Cryptocurrency has always been in the news because of its volatile nature. When we think about cryptocurrency, its volatility is the first topic that comes to mind. The most common question here is, what causes bitcoin and other cryptocurrencies to fluctuate. While making investments, investors find it extremely difficult to gauge cryptocurrency prices’ movement. Cryptocurrencies are at a nascent stage; still, the features of cryptocurrency attract investors. Some of the features are as follows:
- No Permission Required
- Fast Transaction
- Global Reach
- Decentralized Currency
Nevertheless, the value of the currency fluctuates due to various factors, some of which are below:
- Supply and demand- A cryptocoin needs to have a high utility. In order to stay on the market, cryptocurrencies need to have a strong use case. Cryptocurrencies have limited supply, so the value increases over time with demand. It creates a scarcity of coins which increases the value of the currency.

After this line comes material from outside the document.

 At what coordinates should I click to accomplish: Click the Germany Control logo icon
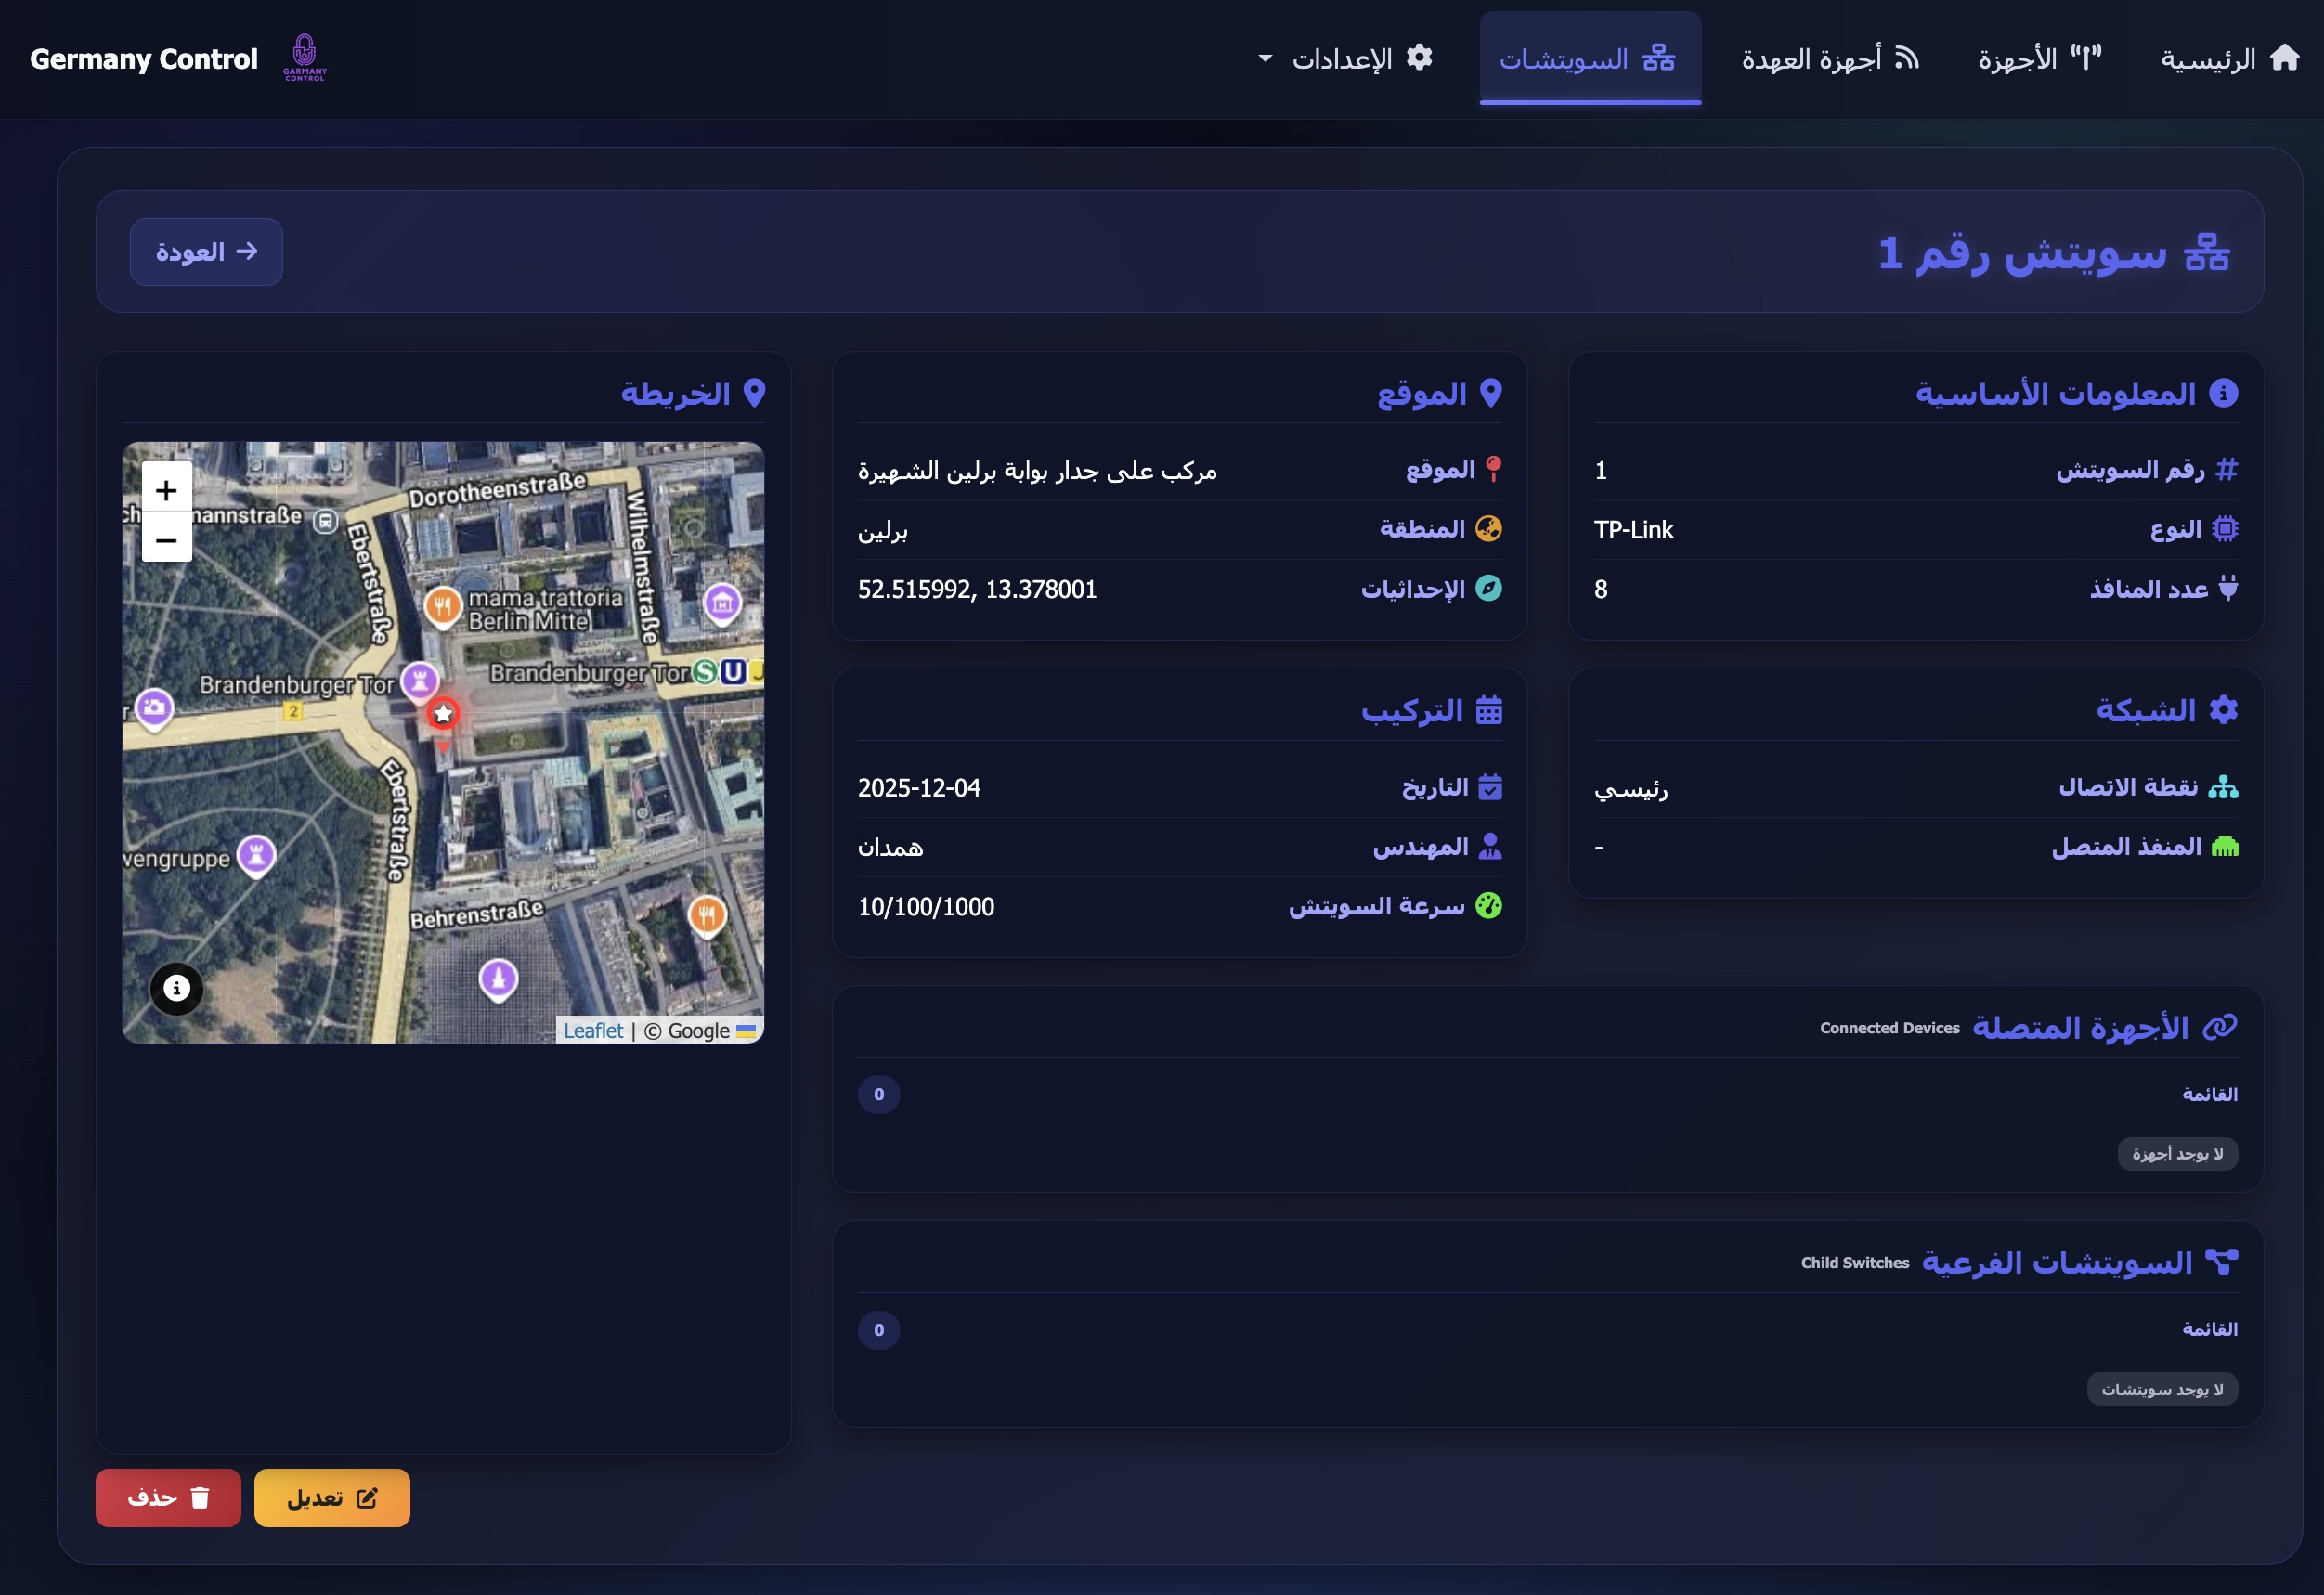click(x=304, y=55)
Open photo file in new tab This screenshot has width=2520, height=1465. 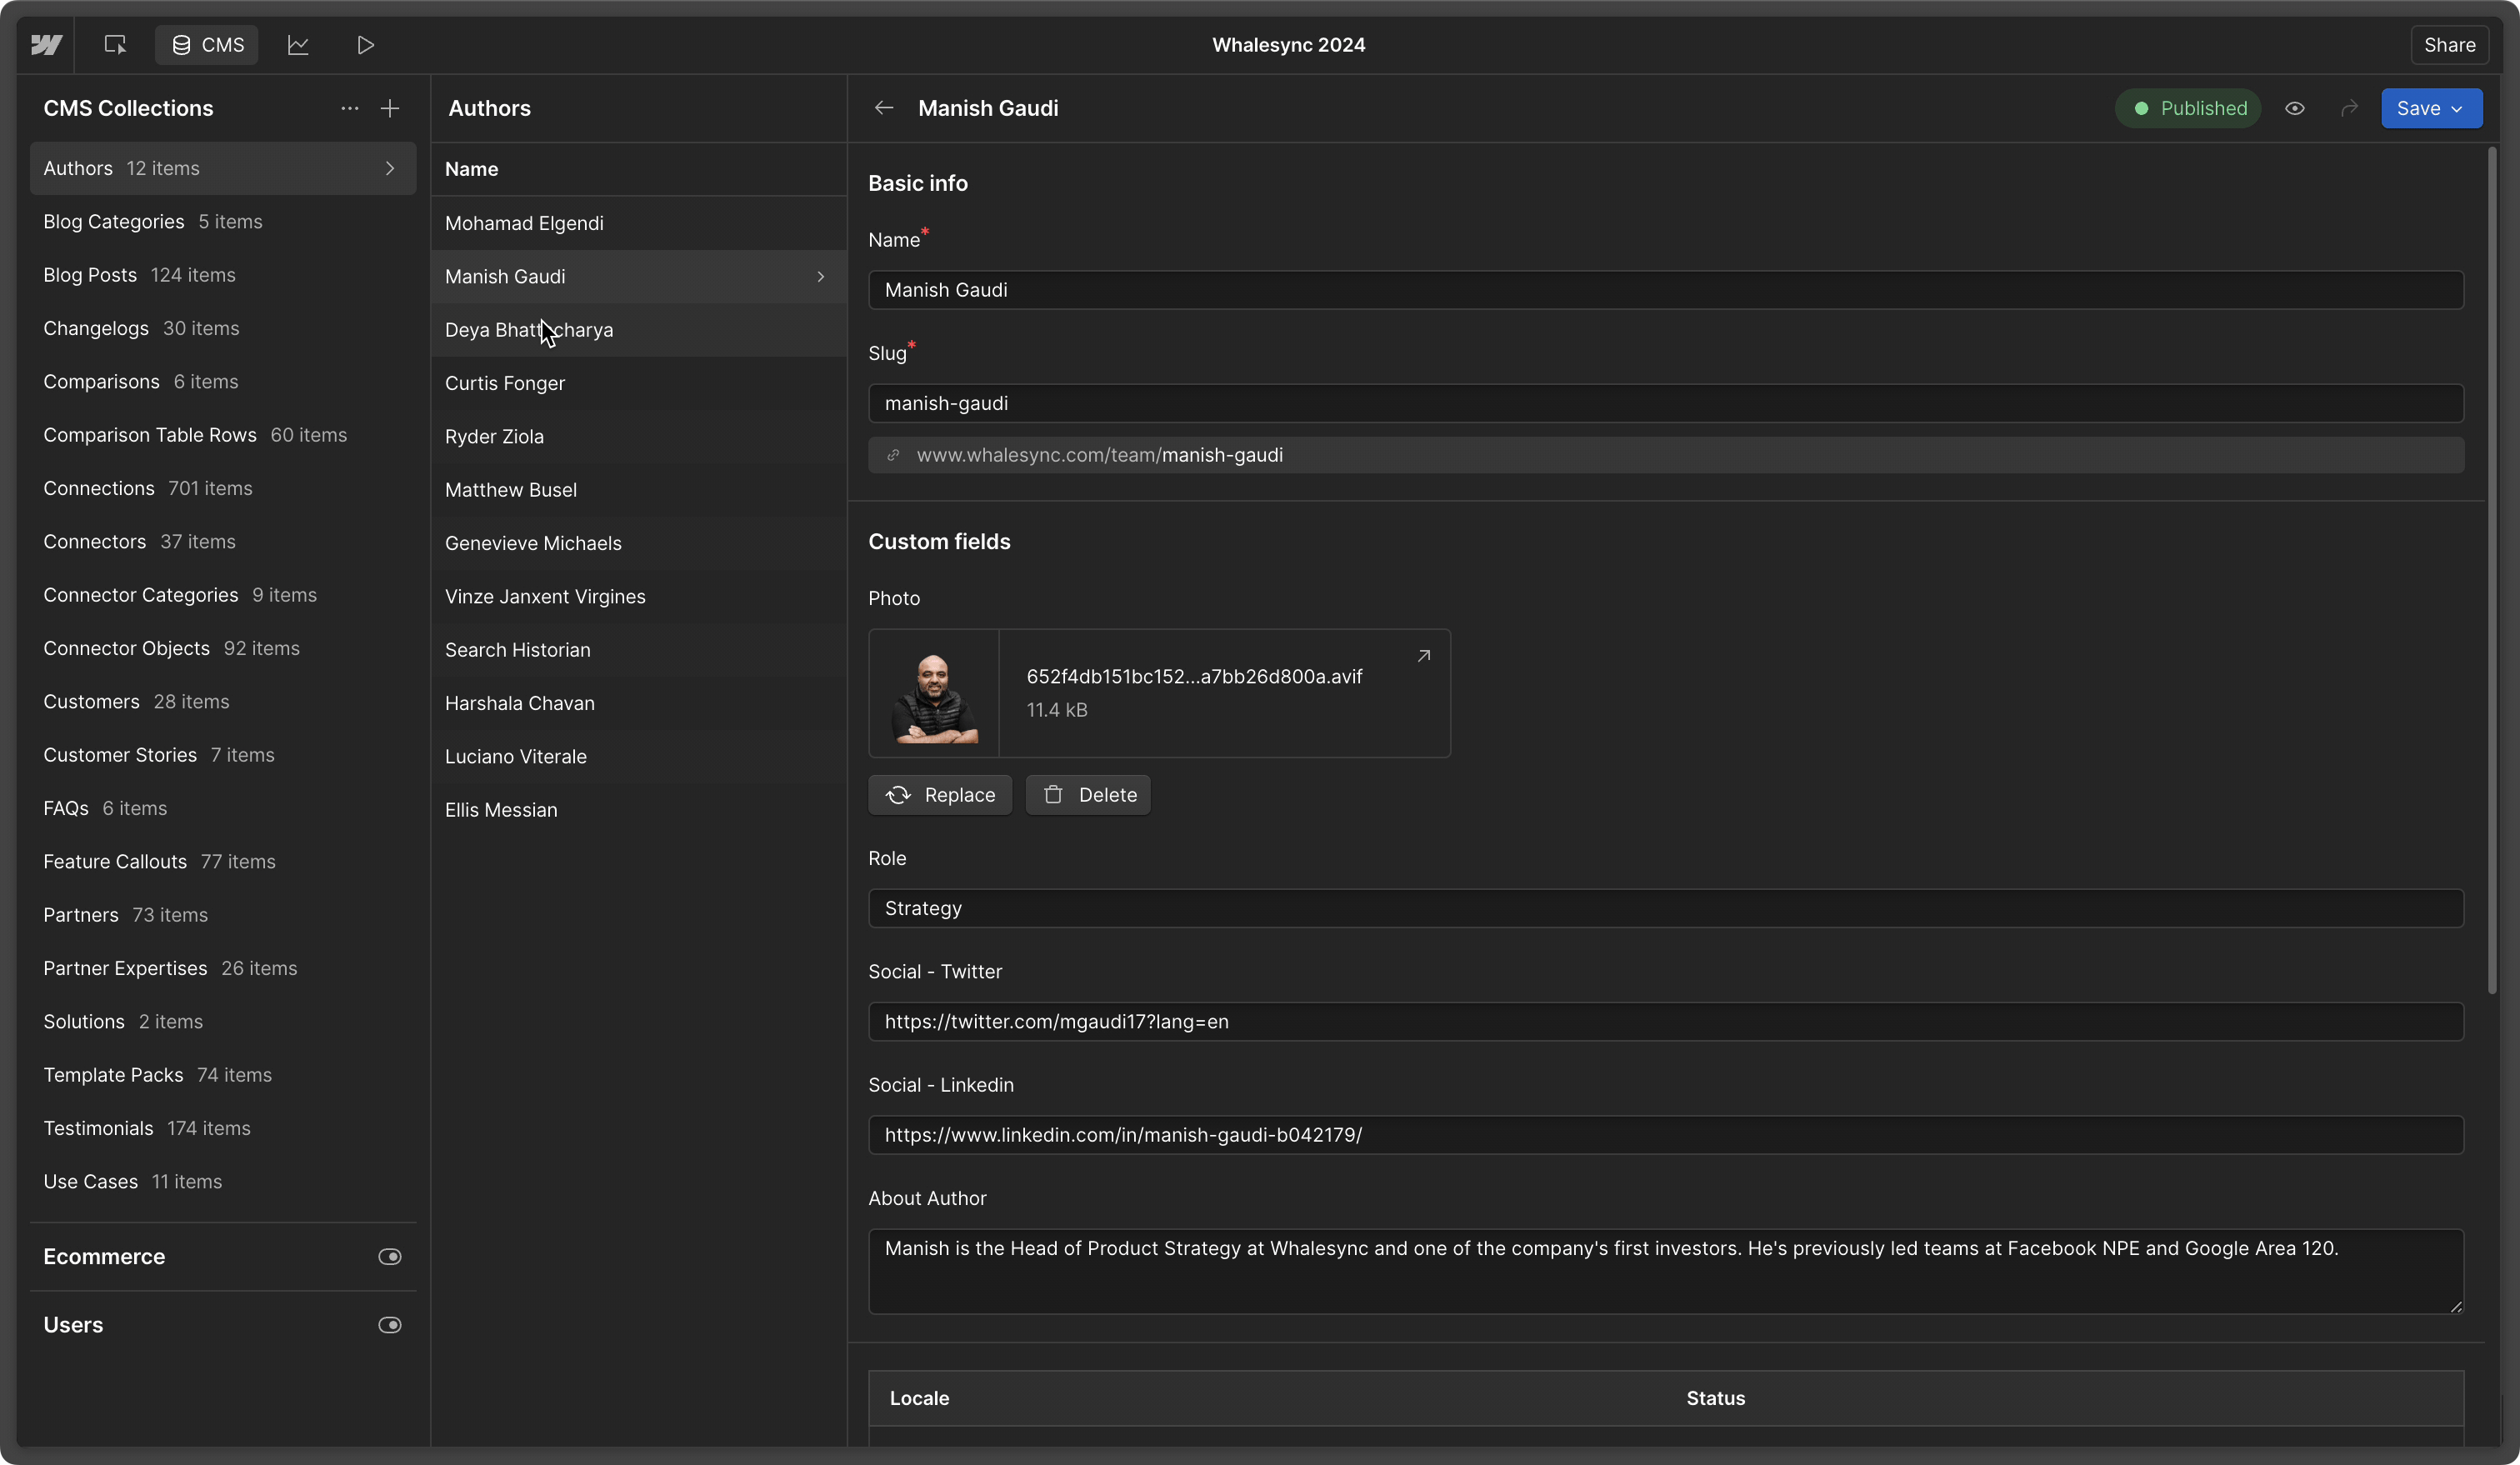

- Cost of production- People mine cryptocurrencies with the help of a complex computer system that verifies the next block on the blockchain. There is a network of miners that work to extract cryptocurrencies. The entire process is decentralized as there is no interference from the government or financial institutions. The miners are rewarded in cryptocurrency tokens and paid by the exchanging parties. Many young people earn a great deal of money through mining cryptocurrency.
However, the miners need to invest in expensive equipment and electricity to start mining. It is a complex process, but the reward is worth it. In addition, there are complex math problems that the miners need to compete with each other to solve to verify the block. As the mining costs increase with time, so does the cost of the cryptocurrency. So, if the price of the digital currency is not high enough to cover the cost of production, miners may not mine the coin at all. Therefore, the cost of production influences the people investing in the currency.
- Availability on exchanges- Numerous people invest in bitcoin and Etherium. However, many small tokens are not very popular and are unavailable on crypto trading platforms. Thus, there is limited access for investors. However, if cryptocurrency gets listed on more exchanges, there will be more investment in the coin, increasing the currency’s value.
- Competition- A score of cryptocurrencies is available, with new tokens launching every day. Although it is easy to get into the game, it isn’t easy to form a network of users. An efficient application on the blockchain can be a great way to build a network. When a cryptocurrency gains momentum, its existing value increases. The competitors’ prices go down, and the new currency’s value has gained momentum. Thus, the competition’s performance has a significant impact on cryptocurrency prices. Investors invest in bitcoins and other currencies depending on the competitors’ performance.
- Governance- Cryptocurrency investors prefer altcoins with a stable regime that they can understand. When cryptocurrency management is sound, the value is likely to rise as the stakeholders find themselves in an advantageous position.
Thus, when we observe fluctuation in the price of the cryptocurrency, there are a lot of factors that might be accountable for the instability. However, the high return on investment attracts millions of investors towards crypto investing.